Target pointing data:
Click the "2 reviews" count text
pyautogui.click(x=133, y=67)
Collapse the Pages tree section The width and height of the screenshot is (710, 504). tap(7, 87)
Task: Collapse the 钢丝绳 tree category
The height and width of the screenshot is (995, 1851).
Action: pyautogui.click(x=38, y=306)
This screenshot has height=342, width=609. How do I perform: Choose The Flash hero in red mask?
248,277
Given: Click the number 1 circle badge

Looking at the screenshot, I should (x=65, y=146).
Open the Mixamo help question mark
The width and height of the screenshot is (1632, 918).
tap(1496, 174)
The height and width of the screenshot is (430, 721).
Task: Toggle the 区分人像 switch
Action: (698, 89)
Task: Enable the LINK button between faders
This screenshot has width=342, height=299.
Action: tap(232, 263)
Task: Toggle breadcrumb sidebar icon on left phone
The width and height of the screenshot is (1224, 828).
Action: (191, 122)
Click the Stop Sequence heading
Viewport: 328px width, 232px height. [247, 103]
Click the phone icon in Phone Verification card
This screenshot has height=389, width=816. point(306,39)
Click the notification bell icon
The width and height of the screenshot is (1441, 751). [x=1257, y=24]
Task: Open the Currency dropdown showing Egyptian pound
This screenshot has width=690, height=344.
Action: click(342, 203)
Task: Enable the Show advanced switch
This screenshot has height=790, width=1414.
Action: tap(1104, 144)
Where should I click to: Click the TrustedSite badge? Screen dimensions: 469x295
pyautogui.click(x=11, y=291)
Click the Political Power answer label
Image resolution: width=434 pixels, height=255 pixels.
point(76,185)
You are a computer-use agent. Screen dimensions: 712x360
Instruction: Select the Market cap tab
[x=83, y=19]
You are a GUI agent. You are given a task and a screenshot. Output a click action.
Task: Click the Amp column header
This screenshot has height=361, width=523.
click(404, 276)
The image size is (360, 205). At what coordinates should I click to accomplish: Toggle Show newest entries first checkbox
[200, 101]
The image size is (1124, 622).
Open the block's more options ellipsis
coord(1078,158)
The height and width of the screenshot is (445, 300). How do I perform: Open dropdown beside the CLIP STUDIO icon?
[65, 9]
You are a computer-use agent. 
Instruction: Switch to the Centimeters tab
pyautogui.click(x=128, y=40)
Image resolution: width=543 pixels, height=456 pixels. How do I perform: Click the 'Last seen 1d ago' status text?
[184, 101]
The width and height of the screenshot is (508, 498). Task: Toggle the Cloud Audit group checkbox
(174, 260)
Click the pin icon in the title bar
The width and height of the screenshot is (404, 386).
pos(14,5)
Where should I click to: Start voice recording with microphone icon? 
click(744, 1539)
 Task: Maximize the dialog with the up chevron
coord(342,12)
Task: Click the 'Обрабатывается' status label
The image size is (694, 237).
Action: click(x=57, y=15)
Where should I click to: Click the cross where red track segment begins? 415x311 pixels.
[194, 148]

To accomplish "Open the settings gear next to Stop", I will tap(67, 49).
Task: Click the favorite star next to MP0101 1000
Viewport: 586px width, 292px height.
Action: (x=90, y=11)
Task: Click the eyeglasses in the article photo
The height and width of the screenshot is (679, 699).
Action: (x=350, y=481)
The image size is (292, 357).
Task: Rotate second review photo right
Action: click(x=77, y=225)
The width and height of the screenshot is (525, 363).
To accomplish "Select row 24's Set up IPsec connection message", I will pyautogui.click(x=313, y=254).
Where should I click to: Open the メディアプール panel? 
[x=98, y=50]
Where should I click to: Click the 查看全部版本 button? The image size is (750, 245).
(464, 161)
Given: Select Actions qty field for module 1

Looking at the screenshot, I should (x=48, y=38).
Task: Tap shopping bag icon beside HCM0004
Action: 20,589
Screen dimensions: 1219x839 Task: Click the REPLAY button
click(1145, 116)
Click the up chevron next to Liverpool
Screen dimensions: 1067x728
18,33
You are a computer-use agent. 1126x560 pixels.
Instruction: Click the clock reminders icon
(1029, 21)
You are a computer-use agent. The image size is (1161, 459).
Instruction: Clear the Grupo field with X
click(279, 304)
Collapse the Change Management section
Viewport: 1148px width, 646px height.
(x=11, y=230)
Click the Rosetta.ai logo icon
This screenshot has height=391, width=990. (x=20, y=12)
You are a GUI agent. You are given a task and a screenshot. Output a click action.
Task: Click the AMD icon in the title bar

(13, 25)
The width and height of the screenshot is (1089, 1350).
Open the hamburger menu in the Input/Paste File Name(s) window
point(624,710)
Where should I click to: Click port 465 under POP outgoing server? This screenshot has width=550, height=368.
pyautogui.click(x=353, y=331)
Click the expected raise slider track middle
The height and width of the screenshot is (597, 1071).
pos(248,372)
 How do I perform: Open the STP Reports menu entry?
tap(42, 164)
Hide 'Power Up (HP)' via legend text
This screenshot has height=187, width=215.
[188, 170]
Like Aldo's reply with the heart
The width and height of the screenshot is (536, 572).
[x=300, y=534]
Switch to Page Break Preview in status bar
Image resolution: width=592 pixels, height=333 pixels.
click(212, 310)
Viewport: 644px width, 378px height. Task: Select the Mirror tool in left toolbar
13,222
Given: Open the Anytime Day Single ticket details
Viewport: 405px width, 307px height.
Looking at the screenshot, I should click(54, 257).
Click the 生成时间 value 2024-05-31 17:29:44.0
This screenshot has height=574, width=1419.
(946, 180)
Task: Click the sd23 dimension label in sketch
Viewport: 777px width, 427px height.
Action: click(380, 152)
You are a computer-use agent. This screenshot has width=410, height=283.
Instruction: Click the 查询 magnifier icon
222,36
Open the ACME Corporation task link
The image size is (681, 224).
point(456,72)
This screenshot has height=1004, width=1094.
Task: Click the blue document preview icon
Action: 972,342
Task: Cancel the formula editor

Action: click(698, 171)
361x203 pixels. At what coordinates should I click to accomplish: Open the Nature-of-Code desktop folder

◆ REQUIRED WORK: Start at the first line of the entries and stop after the line that contains "Action: tap(1104, 144)". Format those lines as a JSON list of strings with one string per line, and omit any blank lines.

◆ THE REPLY:
[
  "Click the \"2 reviews\" count text",
  "pyautogui.click(x=133, y=67)",
  "Collapse the Pages tree section The width and height of the screenshot is (710, 504). tap(7, 87)",
  "Task: Collapse the 钢丝绳 tree category",
  "The height and width of the screenshot is (995, 1851).",
  "Action: pyautogui.click(x=38, y=306)",
  "This screenshot has height=342, width=609. How do I perform: Choose The Flash hero in red mask?",
  "248,277",
  "Given: Click the number 1 circle badge",
  "Looking at the screenshot, I should (x=65, y=146).",
  "Open the Mixamo help question mark",
  "The width and height of the screenshot is (1632, 918).",
  "tap(1496, 174)",
  "The height and width of the screenshot is (430, 721).",
  "Task: Toggle the 区分人像 switch",
  "Action: (698, 89)",
  "Task: Enable the LINK button between faders",
  "This screenshot has width=342, height=299.",
  "Action: tap(232, 263)",
  "Task: Toggle breadcrumb sidebar icon on left phone",
  "The width and height of the screenshot is (1224, 828).",
  "Action: (191, 122)",
  "Click the Stop Sequence heading",
  "Viewport: 328px width, 232px height. [247, 103]",
  "Click the phone icon in Phone Verification card",
  "This screenshot has height=389, width=816. point(306,39)",
  "Click the notification bell icon",
  "The width and height of the screenshot is (1441, 751). [x=1257, y=24]",
  "Task: Open the Currency dropdown showing Egyptian pound",
  "This screenshot has width=690, height=344.",
  "Action: click(342, 203)",
  "Task: Enable the Show advanced switch",
  "This screenshot has height=790, width=1414.",
  "Action: tap(1104, 144)"
]